• Sat. Jul 27th, 2024

ITV’s new series “Butterfly” gives a voice to transgender characters

“Tell our stories with the creativity, dignity, humour and depth that makes us real people. Let us help you tell those stories or better yet, help us tell them ourselves and then put us in them… You’ll be making the world a little bit safer for an intensely maligned, under-represented, and vulnerable population.”

GLAAD and Screen Crush’s video collaboration last year called out the desperate need for representation of transgender people in media to improve. The project, #ProudtoBe: Why Hollywood Needs Trans Actors, called out the persistent problem of casting cis people in transgender roles in film and TV and featured trans actors such as Alexandra Billings, D’Lo, Elliot Fletcher, Ian Harvie and Rain Valdez. More than ever before, the representation of transgender people in the media is growing. However, the standard of this representation is also being challenged when it misses the mark.

While trans women and girls have been more represented in television and film than trans men and boys, this representation has often been set in a negative frame. ITV have purported they want to change this using a new TV show starting this October, Butterfly. The show follows a family as their child Max (Callum Booth-Ford) reveals she is, in fact, a girl called Maxine. The divorced parents, Vicky (Anna Friel) and Stephen (Emmett J. Scanlan) clash due to their opinions on whether they should support their youngest child and if yes, how to best support them. The information so far does suggest they will deal with the issues raised in a sensitive way.

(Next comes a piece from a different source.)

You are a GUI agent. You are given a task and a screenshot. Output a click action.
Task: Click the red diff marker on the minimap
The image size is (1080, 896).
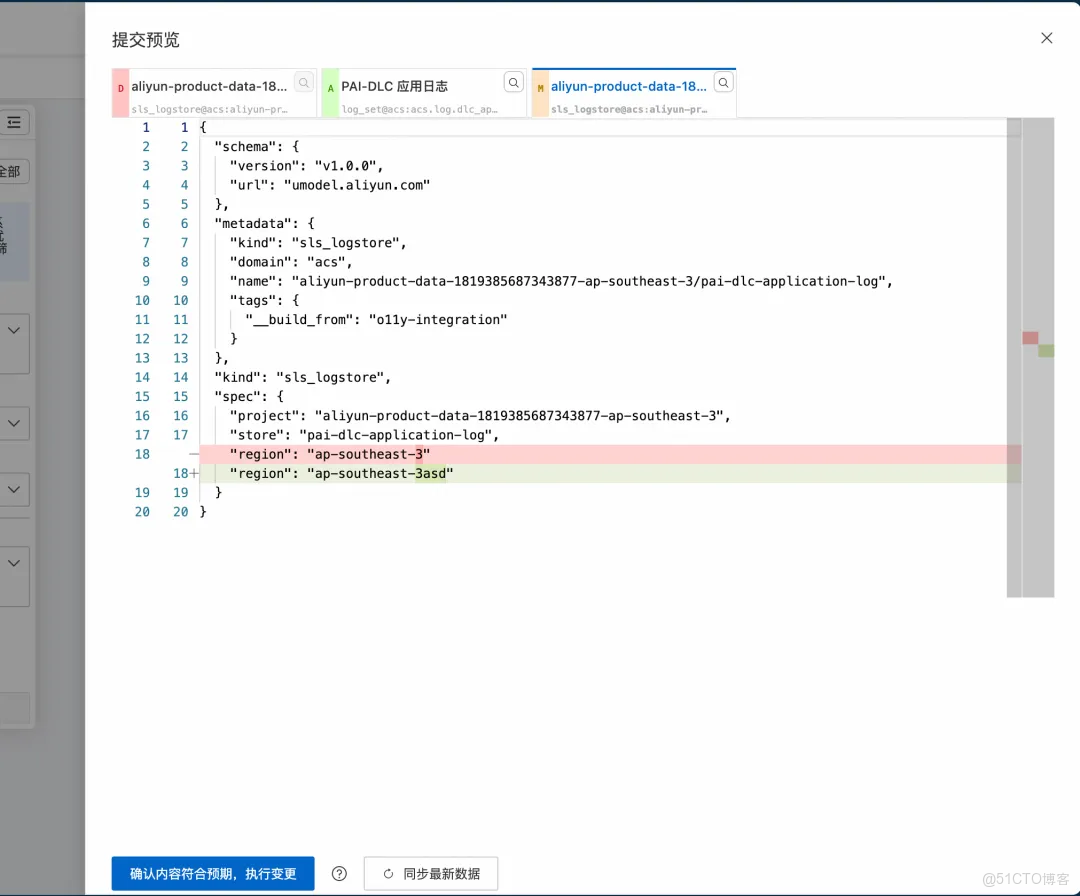(1030, 339)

Times have changed quickly for trans people and now kids are growing up and realising at a young age that they aren’t necessarily cis-gendered and are vocal about it.  Whereas in previous decades, the information that could explain how they felt and the social encouragement for self-acceptance was simply not present in society. This is a positive thing and ensures young people can learn about themselves quicker, more freely and with less struggle. It is, however, a very popular talking point in the media and outside thereof in personal lives. This is particularly true for parents as it’s such a new thing and there isn’t exactly a large variety of information on how to properly support children who reveal non-traditional sexuality. With misconceptions like the idea trans kids are medically transitioned using hormones and surgery persisting, writer Tony Marchant has insisted this is why Butterfly matters, “it demonstrates that doesn’t happen.” In reality, children simply take hormone blockers which “pause” puberty and help cease gender dysphoria until they are early adults and ready to transition.

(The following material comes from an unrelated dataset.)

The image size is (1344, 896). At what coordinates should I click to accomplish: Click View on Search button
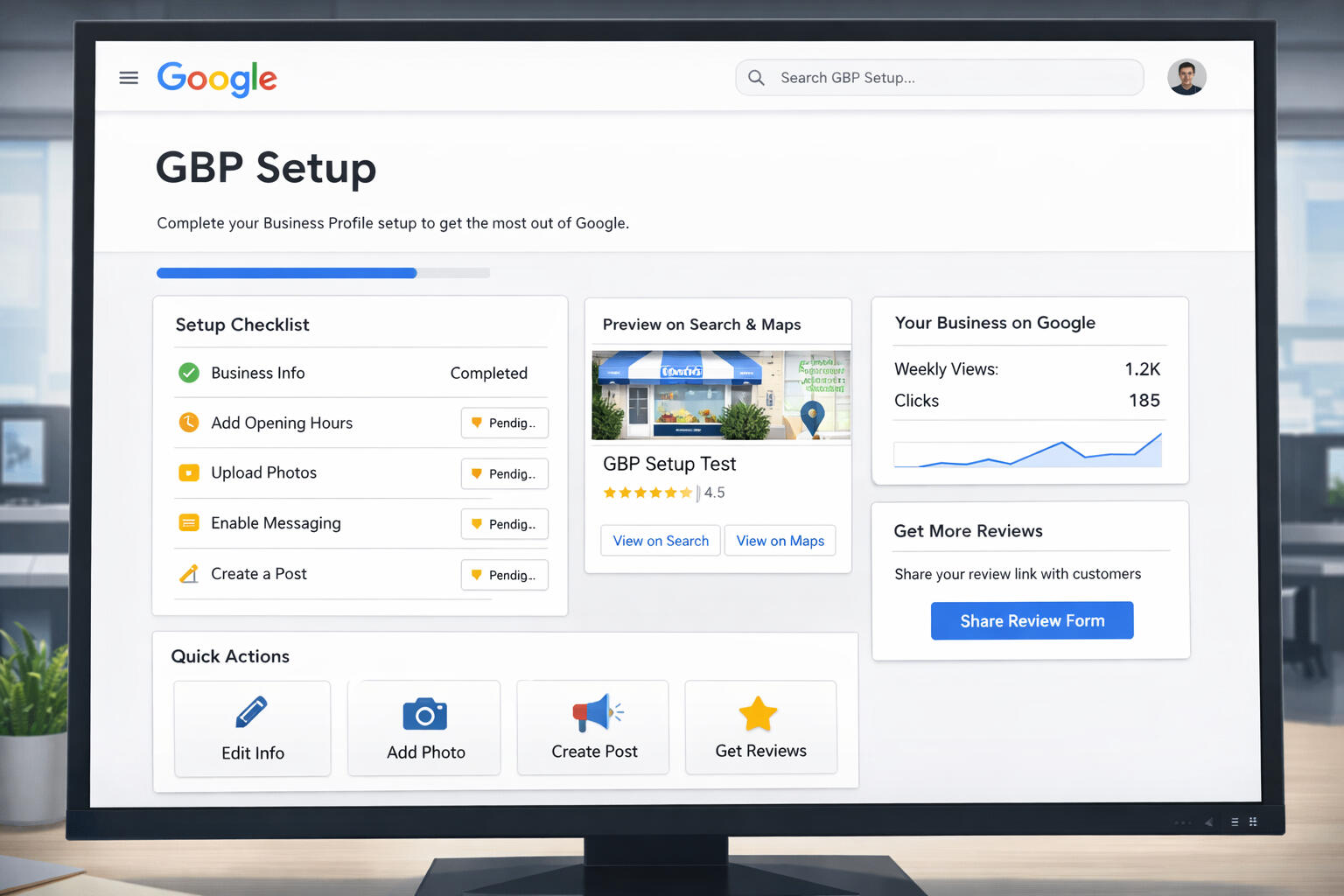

A positive sign and testimony to Butterfly is the fact that Susie Green, mother to trans girl Jack, whose stories inspired the show, was a consultant on the show. Writer Tony Marchant had met with Mermaids, Green’s charity, and knew the story had to be told and told well. Interestingly, the complicated antagonist of Stephen (Max’s father), was something that came from Marchant’s observation that it was almost all mothers present at the Mermaids support meetings, not fathers.

Marchant hopes that families going through similar experiences benefit from it and that it can give them “some sense of, this is what we need to do, this is O.K.” All in all, although Maxine isn’t behind the screen representation as a trans child actor herself, the character and show are worth giving a chance. Butterfly truly is a show exploring issues and relationships so important in 2018.